Fixed income yields have afforded pension plan sponsors the ability to take less risk, says Scott Roth, co-head of Barings’ US high yield investment group. “Higher rates have had an impact on pension liabilities. Plans can immunize their portfolios by locking in these existing higher rates.
“As a result, they don't have to take as much risk in this environment to deal with those liabilities. They can pick their point on the fixed income spectrum, whether it's investment grade, high yield, or even front-end treasuries – there's a host of different assets across that risk spectrum that all offer good yield.”
Most anticipated recession
Roth says the current economic environment “has been the most anticipated recession that anybody can remember. This has implications for sentiment in the market and, when everybody is bearish, that in and of itself can create opportunities in a market.
“Sentiment has been so one-sided and there's just been such an aversion to risk that it can create dislocations and create opportunities.
He says the narrative for investing in fixed income has shifted significantly, given the rate regime that has changed.
“We went from this zero-interest rate/negative-interest rate policy to where [the Bank of Canada has tried to] normalize rates and migrate away from this financial repression.”
Consequently, “we had this significant move higher in inflation and now we’re on the other side of that as this dis-inflationary environment unfolds.
Value proposition shifts
“The value proposition has shifted from equities to fixed income.

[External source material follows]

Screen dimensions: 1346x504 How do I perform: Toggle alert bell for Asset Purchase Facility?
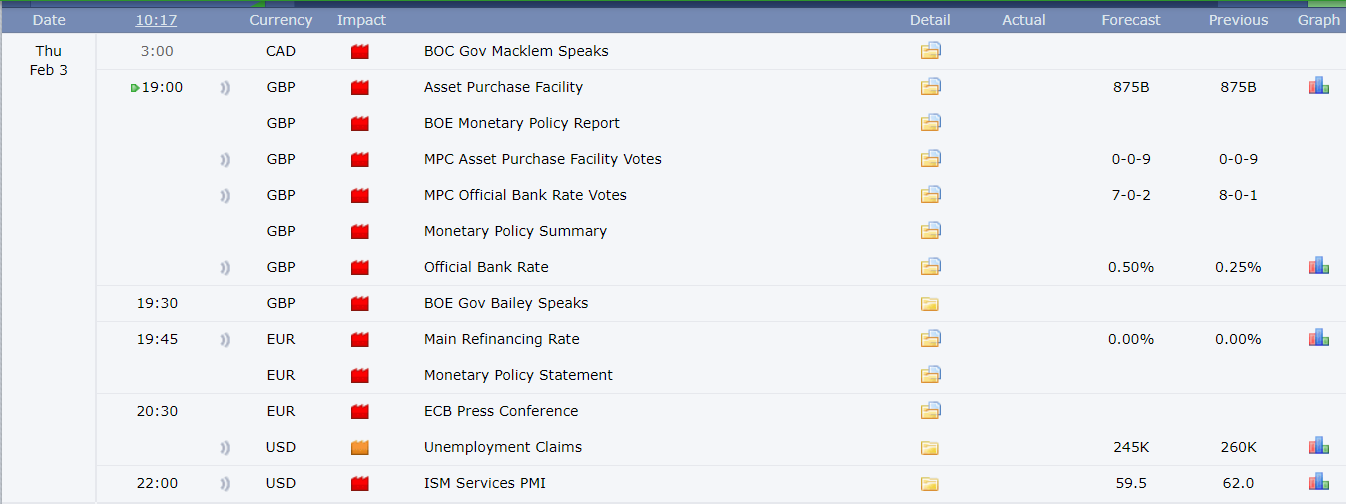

The zero-interest rate policy and negative-interest rate policy was hugely accretive to equities and equity multiples. Now there's so much value that has come back into the fixed income market as we see higher yields.

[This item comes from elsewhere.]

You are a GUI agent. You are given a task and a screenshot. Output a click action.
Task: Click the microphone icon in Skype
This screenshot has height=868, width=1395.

“Whether it's the front end of the treasury market with the inverted curve, where you have yields of 6% or 7%, if you want to buy high yield bonds or leveraged loans, you have yields of 8% to 10%.
“We haven't seen these kind of yields during the last 20 years and, with inflation starting to come down, investors are now earning a real rate of income on their books.
“As rates have gone up as high yield, the financing and the high yield market has gone up, and that value creation has shifted to high yield investors at the expense of private equity investors.”
Roth says that within the focus on the economy, there has been a shift from a recession to a soft landing and how that relates to defaults because that is a big part of that value proposition.
“Are you being compensated for the default environment going forward?
“High yield as an asset class tends to do quite well in a low growth environment. So, even if we don't have a recession, and instead have a low growth environment, just that carry you get from this asset class is absolutely meaningful.”
“Another mitigating factor with defaults is that we just went through this, ‘rinse cycle’ during COVID where elevated defaults took place. Subsequent to that period we did not have a lot of excessive issuance in leveraged buyouts.
Market composition different
“The composition of our market today is a lot different than it was a decade ago. During the financial crisis, roughly 38% of our market was double B rated. Today, that’s well over 50%. Triple Cs, which were 20% of the market then, are less than 10% today.
“The quality and resiliency of our market is a lot different as we head into a potentially more difficult period going forward. A deep recession is usually driven by some real excess in terms of imbalances that exist in the economy.
“This time we don't see those. Commercial real estate has a long tail that will play out over many years.
“Context is important as we think about risk associated with the high yield market specifically.”